To help India celebrate one year since its last reported case of polio, U.S. Health Secretary, Dr. Kathleen Sebelius, came to administer oral polio vaccine to Indian children. Health officials see the polio-free anniversary as a turning point in the global polio eradication program.
The number of polio cases reported in India dropped from 741 in 2009 to only 42 in 2010, and just one case was reported in 2011.
"What we are seeing today after 12 months without a child paralyzed by polio is that proof-positive that polio can be eradicated," said The World Health Organization’s Assistant Director-General, Dr. Bruce Aylward, who leads the group's global polio eradication program. "We can overcome the biological challenges, we can overcome the operational challenges to ensuring this disease is eradicated once and for all."
Out of list
In the coming weeks, India will be removed from the WHO's list of countries where polio is endemic, unless a new or previously unreported case emerges. Dr. Aylward says polio endemic countries can take lessons from the strategies that worked in India.
''Northern Nigeria and Pakistan are now the key to completing global eradication," said Dr. Aylward. "The challenge now, the priority now is applying the same lessons, the same ingenuity, the same innovation, the same accountability framework, the same kind of perseverance that we saw in India to get the job finished in those two countries.''
Dr. Neeraj Mistry, the managing director at the Sabin Vaccine Institute says India’s success against its unique public health challenge is critically important to the global eradication effort.

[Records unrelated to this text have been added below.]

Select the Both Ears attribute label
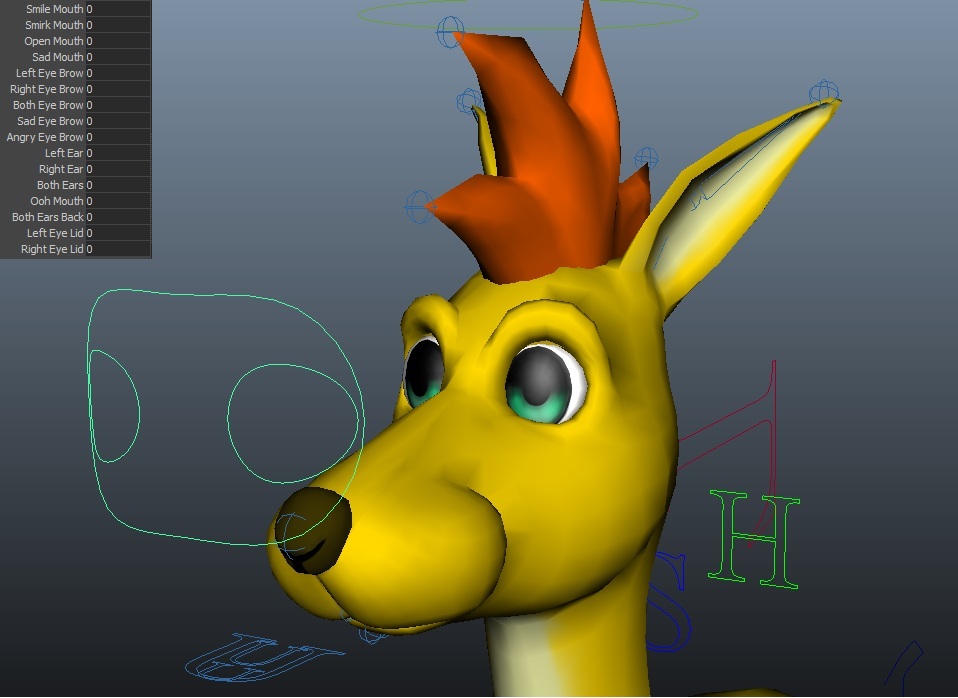958x698 pixels. 60,185
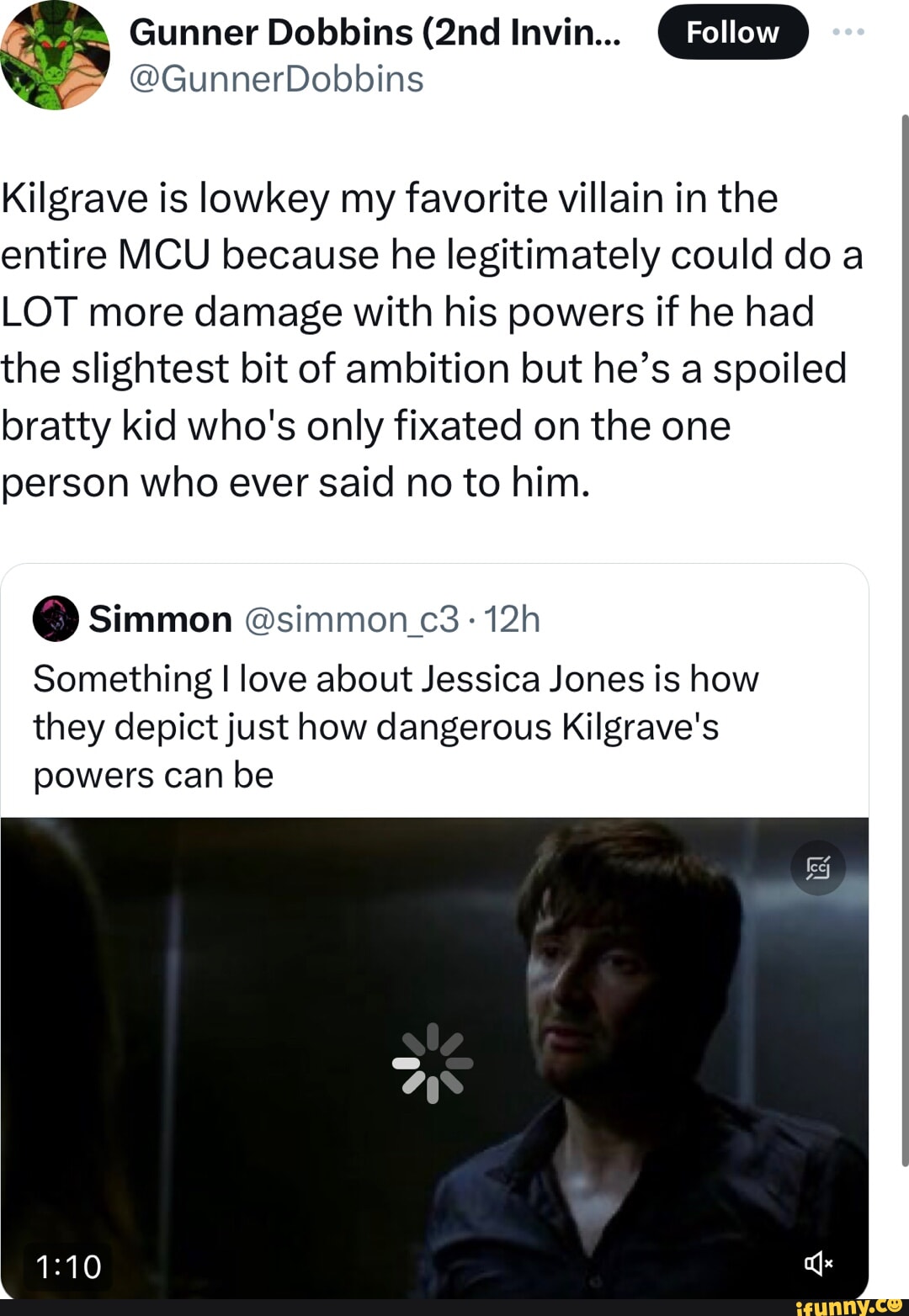The height and width of the screenshot is (1316, 909).
Task: Click the 1:10 video duration badge
Action: point(68,1266)
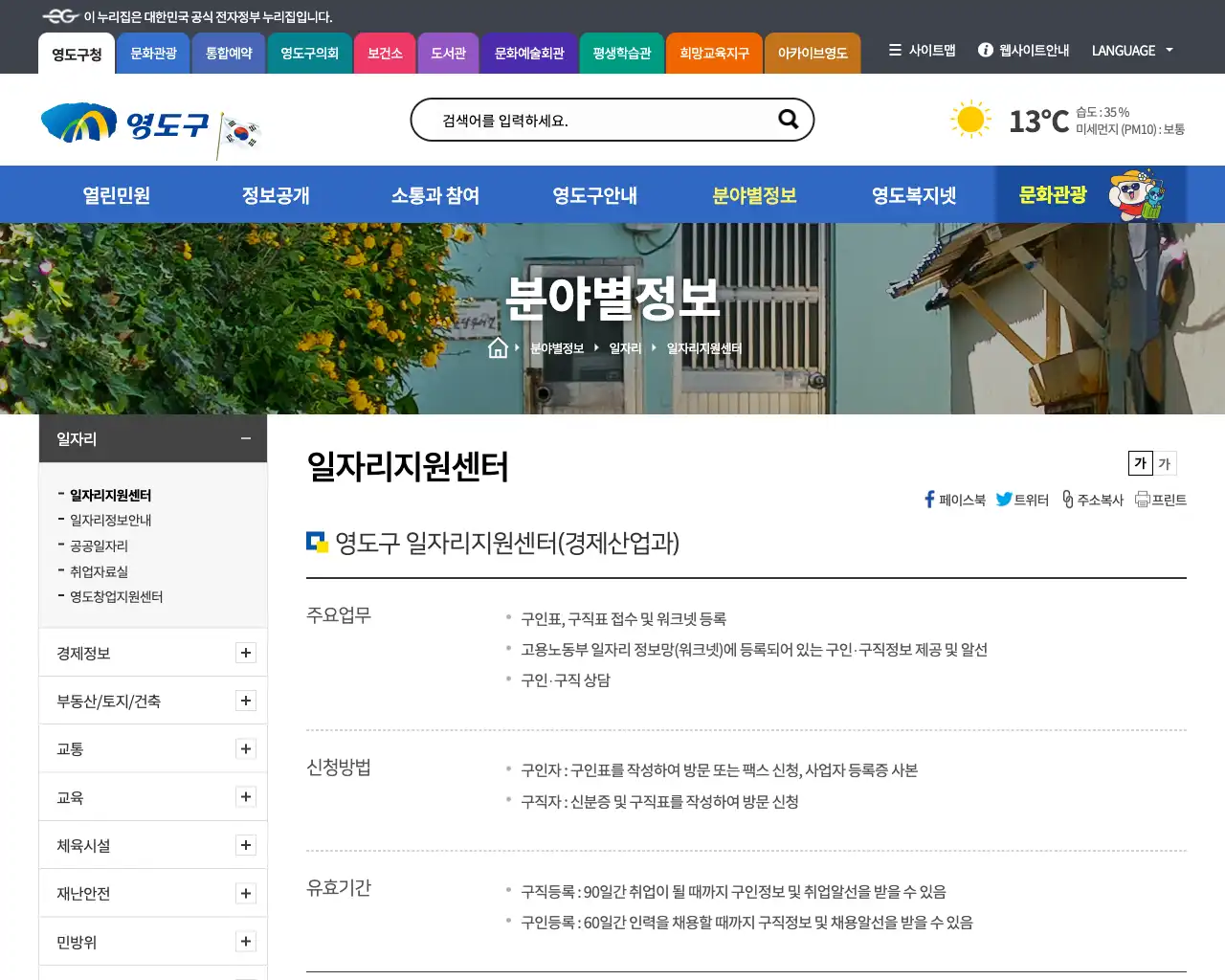
Task: Share the page on 페이스북 (Facebook)
Action: [x=953, y=499]
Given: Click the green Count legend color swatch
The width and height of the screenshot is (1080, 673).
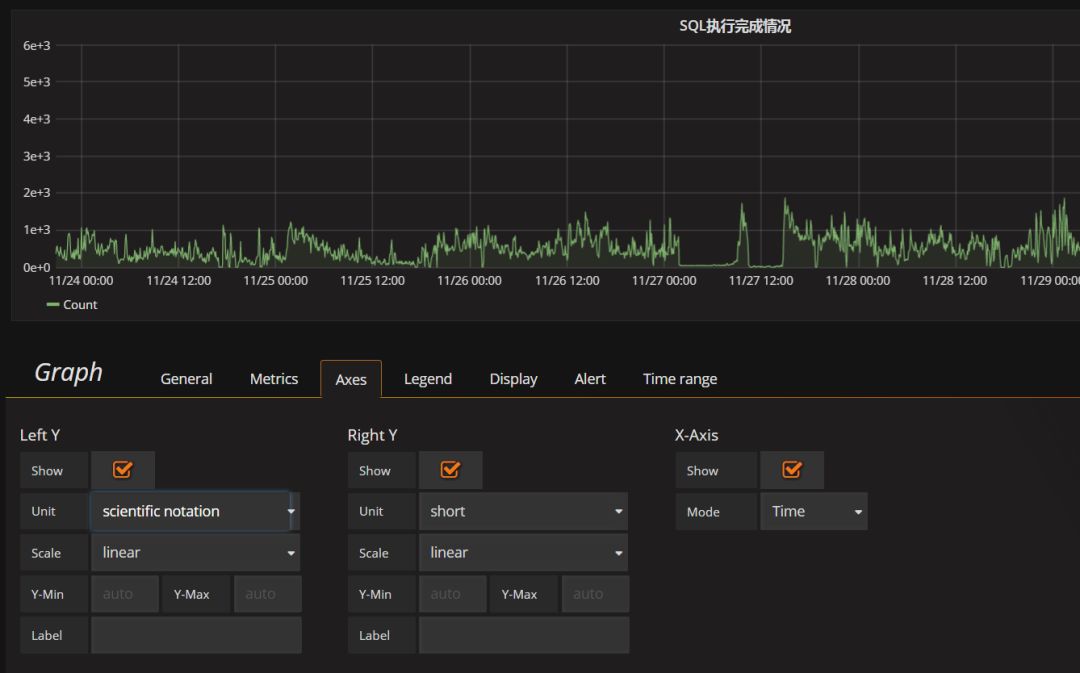Looking at the screenshot, I should click(x=52, y=304).
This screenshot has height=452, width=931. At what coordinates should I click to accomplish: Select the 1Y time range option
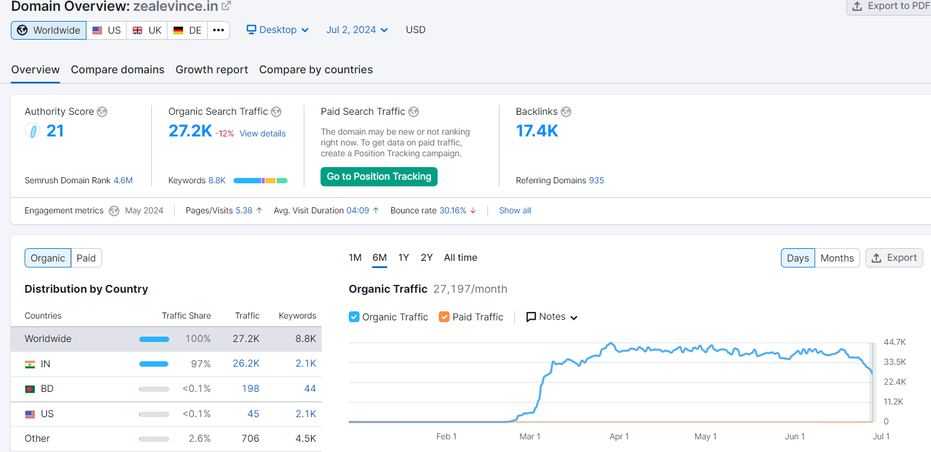(403, 258)
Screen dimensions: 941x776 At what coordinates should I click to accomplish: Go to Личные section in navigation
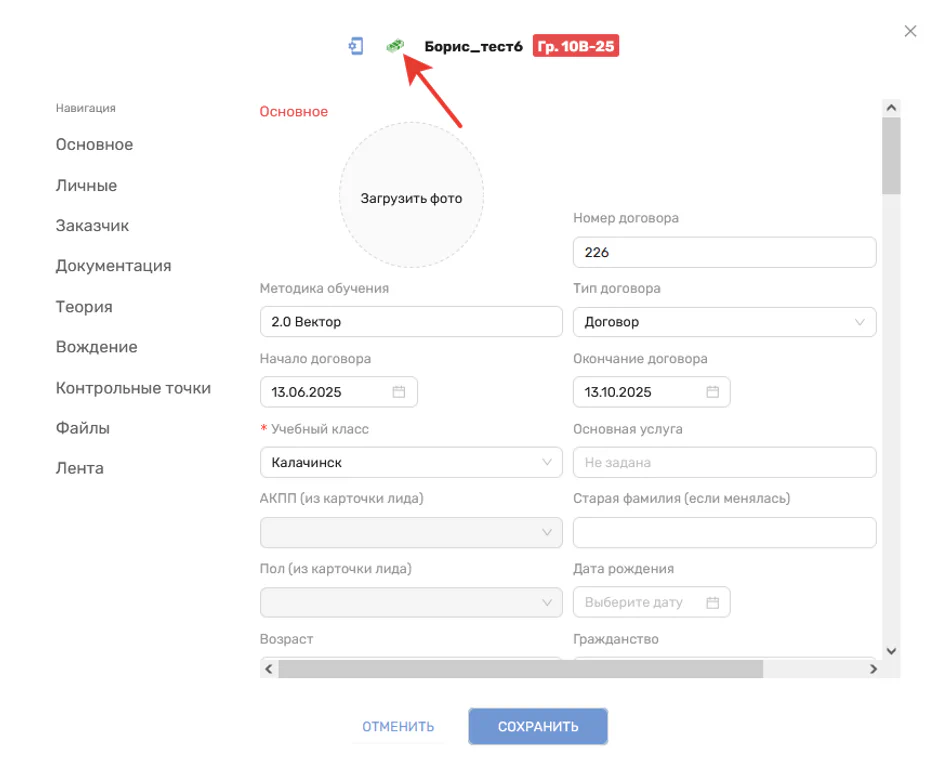tap(86, 185)
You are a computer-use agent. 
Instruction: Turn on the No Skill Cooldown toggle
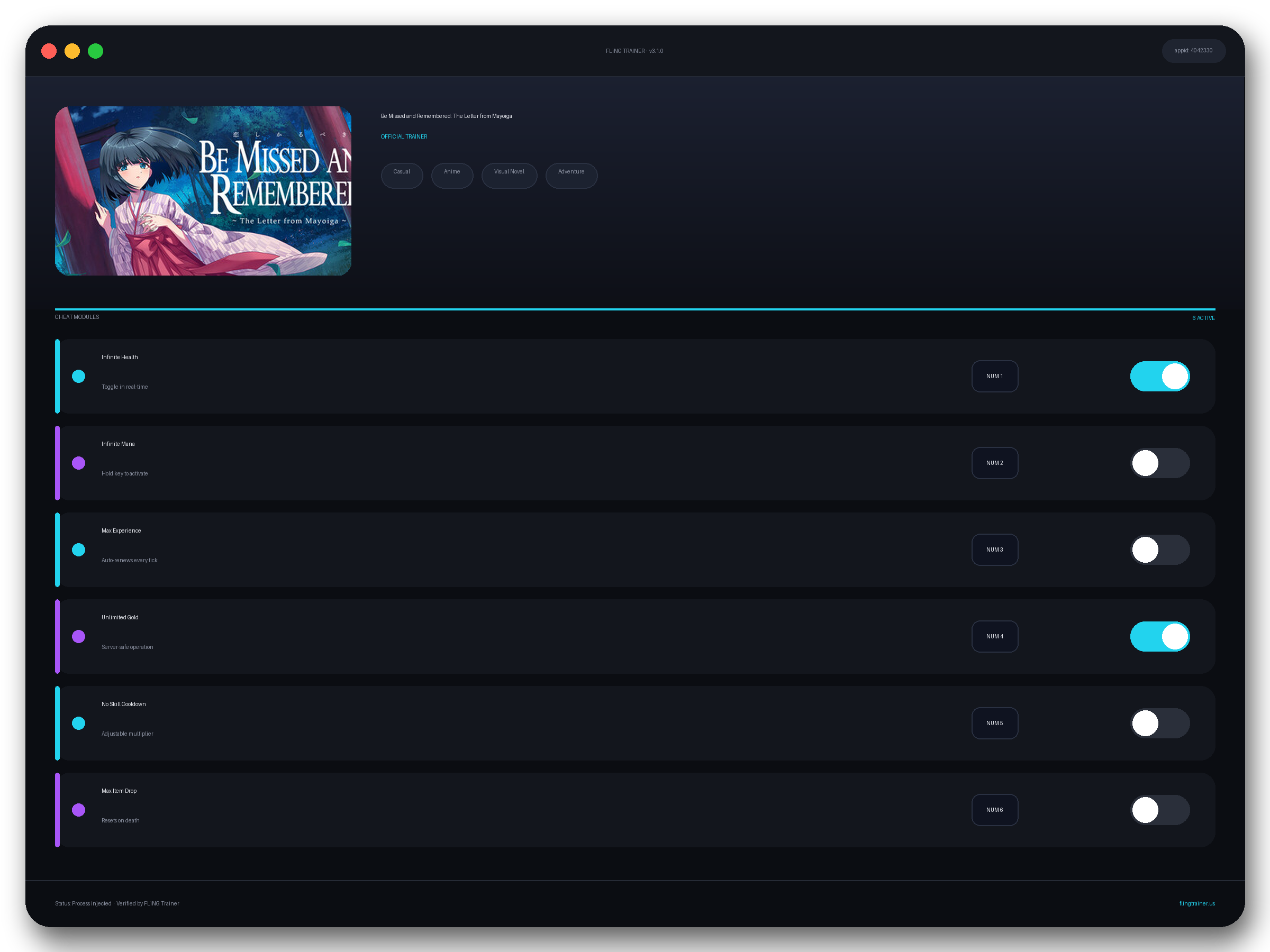click(1160, 723)
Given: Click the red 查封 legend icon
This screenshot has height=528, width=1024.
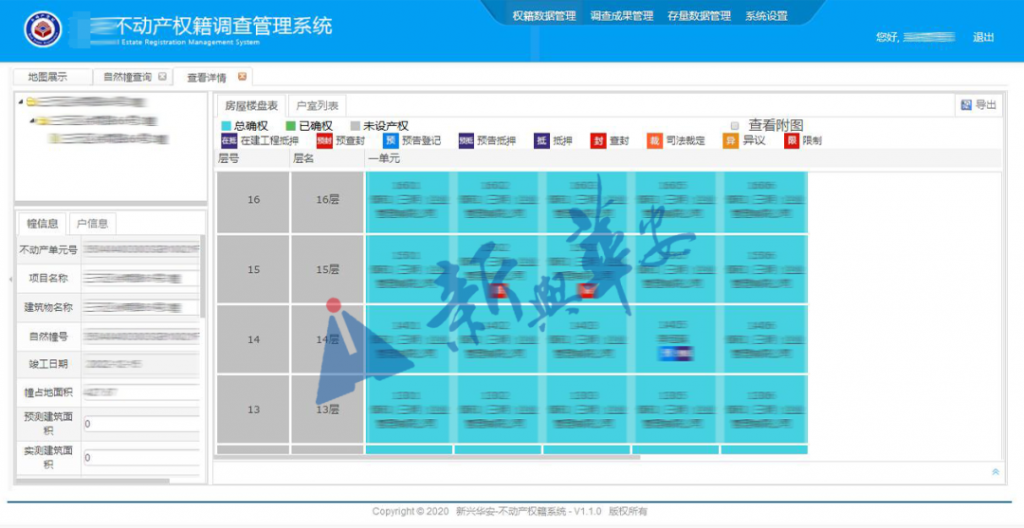Looking at the screenshot, I should (598, 141).
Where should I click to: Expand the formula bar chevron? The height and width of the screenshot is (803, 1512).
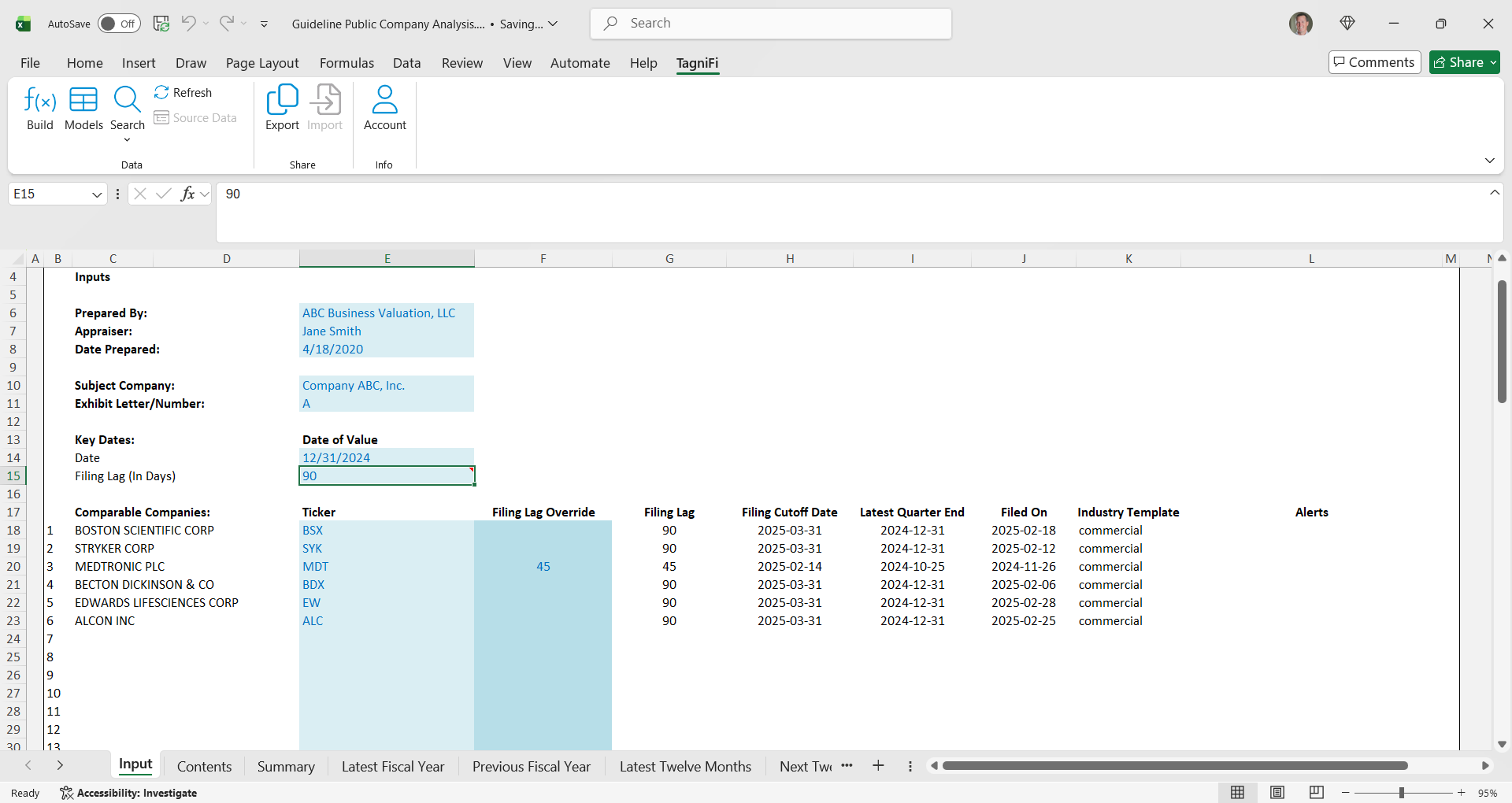point(1494,193)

“In India they worked with imams to actually put out the messages - that [produced] greater local acceptance and cultural acceptance of these health interventions," said Dr. Mistry."Similarly, in other parts of the world, we can find community leaders that maybe in the form of traditional healers or even faith-based leaders in communities, that will be able to put out the messages that give greater cultural acceptance to such interventions.”
Polio, which can be prevented only by immunization, is caused by the wild polio virus, which attacks the central nervous system and can cause paralysis, muscular atrophy, and permanent deformity. It can also cause death. It infects mostly children living in unsanitary conditions. Experts say as long as even one child is infected there is a danger of others contracting the debilitating infection.